To develop and validate SBSE public microarrays datasets were retrieved from the EBI's ArrayExpress [41] public archive http://www.ebi.ac.uk/arrayexpress. For each study relevant cel files were quality assessed using standard metrics and subsequent expression values RMA normalised [42] before differential expression profiles were generated using the LIMMA library [43]. Human 3'-UTRs were retrieved from BioMart [44] and mapped to Affymetrix probeset identifiers. The longest 3'-UTR was selected when many-to-one UTR mappings occurred. Complex nucleotide repeat patterns were masked using DUST [45].
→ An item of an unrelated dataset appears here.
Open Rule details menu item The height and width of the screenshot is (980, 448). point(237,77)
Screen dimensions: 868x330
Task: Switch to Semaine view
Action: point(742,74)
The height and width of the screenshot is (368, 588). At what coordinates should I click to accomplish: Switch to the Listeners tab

Brief summaries of selected case studies used in the development and evaluation of SBSE are as follows:

(1) The E-GEOD-6207 dataset is comprised of 14 Affymetrix GeneChip^{®} Human Genome U133A Plus 2.0 cel files. In this study hsa-miR-124 was over expressed in HepG cells and RNAs extracted at time points 0, 4, 8, 16, 24, 32, 72 and 120 h post-transfection [7]. This time course dataset was used extensively to develop several aspects of the SBSE algorithm

(2) Six Affymetrix GeneChip^{®} Human Genome U133 Plus 2.0 cel files were retrieved from E-MEXP-875. This dataset was originally generated to investigate the effects of FAM33A RNAi knockdown on the gene expression profile of a lung carcinoma cell line [30]. Two unique siRNA oligonucleotides were used in separate transfections along with a non-silencing oligonucleotides control.

(3) The E-MEXP-456 dataset consists of six Affymetrix GeneChip^{®} Human Genome U133 Plus 2.0 cel files. In this investigation the effect of siRNA duplex knock-down of the human miR-30a-3p miRNA precursor was evaluated in HepG2 cells in an attempt to identify hsa-miR-30a-3p target transcripts [31].

(4) The dataset E-GEOD-16097 is comprised of six Human Genome U133Plus 2.0 cel files [32]. Briefly, the author used a cocktail of three siRNAs to knockdown the BAHD1 transcript. In each instance HEK293 cells were transfected with either BAHD1 siRNA or control siRNA. Total RNA from cells transfected for 72 h were extracted and purified before hybridization on GeneChip Human Genome U133Plus 2.0 chips.

(5) The E-GEOD-9264 dataset is comprised of 12 Affymetrix GeneChip^{®} Human Genome U133 Plus 2.0 cel files. Four of these were control replicates (pCDNA3.1), four samples transfected with hsa-miR-155 and four samples transfected with the KSHV-miR-K12-11 miRNA, a proposed ortholog of hsa-miR-155 [33].